» **The task**: Reproduce the data that follows precisely.

Entries supplied Start Marker

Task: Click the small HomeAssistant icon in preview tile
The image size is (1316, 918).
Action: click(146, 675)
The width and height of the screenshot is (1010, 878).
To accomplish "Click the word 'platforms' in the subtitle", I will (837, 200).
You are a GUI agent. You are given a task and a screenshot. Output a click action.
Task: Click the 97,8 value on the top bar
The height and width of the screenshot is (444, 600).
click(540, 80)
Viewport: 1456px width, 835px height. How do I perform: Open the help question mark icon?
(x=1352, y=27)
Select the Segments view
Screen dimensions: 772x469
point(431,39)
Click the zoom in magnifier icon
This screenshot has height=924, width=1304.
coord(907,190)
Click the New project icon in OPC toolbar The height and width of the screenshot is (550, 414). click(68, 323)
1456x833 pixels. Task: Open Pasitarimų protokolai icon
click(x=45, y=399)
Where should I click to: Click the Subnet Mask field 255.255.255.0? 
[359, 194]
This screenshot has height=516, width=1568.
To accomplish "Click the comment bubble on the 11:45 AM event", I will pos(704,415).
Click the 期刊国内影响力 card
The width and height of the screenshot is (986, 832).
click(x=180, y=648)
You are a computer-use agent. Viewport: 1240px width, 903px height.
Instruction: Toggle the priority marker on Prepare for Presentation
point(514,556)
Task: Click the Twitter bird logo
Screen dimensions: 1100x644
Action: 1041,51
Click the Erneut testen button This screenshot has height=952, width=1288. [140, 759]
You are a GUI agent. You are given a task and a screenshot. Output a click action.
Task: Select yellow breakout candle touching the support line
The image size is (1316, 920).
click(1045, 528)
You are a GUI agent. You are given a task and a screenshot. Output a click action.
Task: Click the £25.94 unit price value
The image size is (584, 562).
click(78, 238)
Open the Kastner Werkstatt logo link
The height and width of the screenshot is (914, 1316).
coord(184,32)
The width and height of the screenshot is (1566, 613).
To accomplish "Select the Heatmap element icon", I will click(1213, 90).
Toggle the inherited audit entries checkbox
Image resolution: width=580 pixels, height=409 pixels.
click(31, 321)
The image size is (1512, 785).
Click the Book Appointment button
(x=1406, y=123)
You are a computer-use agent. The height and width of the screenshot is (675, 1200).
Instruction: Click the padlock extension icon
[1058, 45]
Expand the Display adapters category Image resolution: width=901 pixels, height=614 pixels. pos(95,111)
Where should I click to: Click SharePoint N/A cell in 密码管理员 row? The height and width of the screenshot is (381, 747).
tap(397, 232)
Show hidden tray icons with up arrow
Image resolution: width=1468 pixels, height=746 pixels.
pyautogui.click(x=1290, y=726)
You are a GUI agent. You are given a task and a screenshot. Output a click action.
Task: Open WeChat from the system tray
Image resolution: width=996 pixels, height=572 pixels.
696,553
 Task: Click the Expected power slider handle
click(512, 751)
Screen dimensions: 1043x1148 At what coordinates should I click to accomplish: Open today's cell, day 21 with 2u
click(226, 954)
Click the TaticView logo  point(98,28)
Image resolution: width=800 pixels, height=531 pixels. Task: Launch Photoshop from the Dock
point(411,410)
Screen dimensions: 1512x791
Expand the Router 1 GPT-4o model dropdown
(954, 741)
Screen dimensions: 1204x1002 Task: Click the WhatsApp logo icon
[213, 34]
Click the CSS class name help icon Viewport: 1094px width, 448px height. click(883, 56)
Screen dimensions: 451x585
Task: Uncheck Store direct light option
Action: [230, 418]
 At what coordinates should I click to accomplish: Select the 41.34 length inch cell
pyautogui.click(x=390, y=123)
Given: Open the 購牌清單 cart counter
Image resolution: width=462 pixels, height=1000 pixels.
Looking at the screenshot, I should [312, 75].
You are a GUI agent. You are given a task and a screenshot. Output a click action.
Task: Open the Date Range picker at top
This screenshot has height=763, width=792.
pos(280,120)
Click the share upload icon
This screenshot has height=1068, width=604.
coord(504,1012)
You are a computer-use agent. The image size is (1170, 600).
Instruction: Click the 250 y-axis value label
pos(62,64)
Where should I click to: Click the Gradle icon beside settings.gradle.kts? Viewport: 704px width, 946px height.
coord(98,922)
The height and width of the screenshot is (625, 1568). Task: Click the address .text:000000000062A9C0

Entries supplied End Marker

» **Task result**:
Task: Click the small HomeAssistant icon in preview tile
The image size is (1316, 918).
Action: click(146, 675)
The width and height of the screenshot is (1010, 878).
To accomplish "Click the word 'platforms' in the subtitle", I will (837, 200).
You are a GUI agent. You are given a task and a screenshot. Output a click action.
Task: Click the 97,8 value on the top bar
The height and width of the screenshot is (444, 600).
click(540, 80)
Viewport: 1456px width, 835px height. How do I perform: Open the help question mark icon?
(x=1352, y=27)
Select the Segments view
Screen dimensions: 772x469
point(431,39)
Click the zoom in magnifier icon
This screenshot has height=924, width=1304.
coord(907,190)
Click the New project icon in OPC toolbar The height and width of the screenshot is (550, 414). click(68, 323)
1456x833 pixels. Task: Open Pasitarimų protokolai icon
click(x=45, y=399)
Where should I click to: Click the Subnet Mask field 255.255.255.0? 
[359, 194]
This screenshot has height=516, width=1568.
To accomplish "Click the comment bubble on the 11:45 AM event", I will pos(704,415).
Click the 期刊国内影响力 card
The width and height of the screenshot is (986, 832).
click(x=180, y=648)
You are a computer-use agent. Viewport: 1240px width, 903px height.
Instruction: Toggle the priority marker on Prepare for Presentation
point(514,556)
Task: Click the Twitter bird logo
Screen dimensions: 1100x644
Action: 1041,51
Click the Erneut testen button This screenshot has height=952, width=1288. [140, 759]
You are a GUI agent. You are given a task and a screenshot. Output a click action.
Task: Select yellow breakout candle touching the support line
The image size is (1316, 920).
click(1045, 528)
You are a GUI agent. You are given a task and a screenshot. Output a click action.
Task: Click the £25.94 unit price value
The image size is (584, 562).
click(78, 238)
Open the Kastner Werkstatt logo link
The height and width of the screenshot is (914, 1316).
coord(184,32)
The width and height of the screenshot is (1566, 613).
To accomplish "Select the Heatmap element icon", I will click(1213, 90).
Toggle the inherited audit entries checkbox
Image resolution: width=580 pixels, height=409 pixels.
click(31, 321)
The image size is (1512, 785).
Click the Book Appointment button
(x=1406, y=123)
You are a computer-use agent. The height and width of the screenshot is (675, 1200).
Instruction: Click the padlock extension icon
[1058, 45]
Expand the Display adapters category Image resolution: width=901 pixels, height=614 pixels. pos(95,111)
Where should I click to: Click SharePoint N/A cell in 密码管理员 row? The height and width of the screenshot is (381, 747).
tap(397, 232)
Show hidden tray icons with up arrow
Image resolution: width=1468 pixels, height=746 pixels.
pyautogui.click(x=1290, y=726)
You are a GUI agent. You are given a task and a screenshot. Output a click action.
Task: Open WeChat from the system tray
Image resolution: width=996 pixels, height=572 pixels.
696,553
 Task: Click the Expected power slider handle
click(512, 751)
Screen dimensions: 1043x1148 At what coordinates should I click to accomplish: Open today's cell, day 21 with 2u
click(226, 954)
Click the TaticView logo  point(98,28)
Image resolution: width=800 pixels, height=531 pixels. Task: Launch Photoshop from the Dock
point(411,410)
Screen dimensions: 1512x791
Expand the Router 1 GPT-4o model dropdown
(954, 741)
Screen dimensions: 1204x1002 Task: Click the WhatsApp logo icon
[213, 34]
Click the CSS class name help icon Viewport: 1094px width, 448px height. click(883, 56)
Screen dimensions: 451x585
Task: Uncheck Store direct light option
Action: [230, 418]
 At what coordinates should I click to accomplish: Select the 41.34 length inch cell
pyautogui.click(x=390, y=123)
Given: Open the 購牌清單 cart counter
Image resolution: width=462 pixels, height=1000 pixels.
Looking at the screenshot, I should [312, 75].
You are a GUI agent. You are given a task and a screenshot. Output a click action.
Task: Open the Date Range picker at top
This screenshot has height=763, width=792.
pos(280,120)
Click the share upload icon
This screenshot has height=1068, width=604.
coord(504,1012)
You are a computer-use agent. The image size is (1170, 600).
Instruction: Click the 250 y-axis value label
pos(62,64)
Where should I click to: Click the Gradle icon beside settings.gradle.kts? Viewport: 704px width, 946px height.
coord(98,922)
The height and width of the screenshot is (625, 1568). Task: Click the address .text:000000000062A9C0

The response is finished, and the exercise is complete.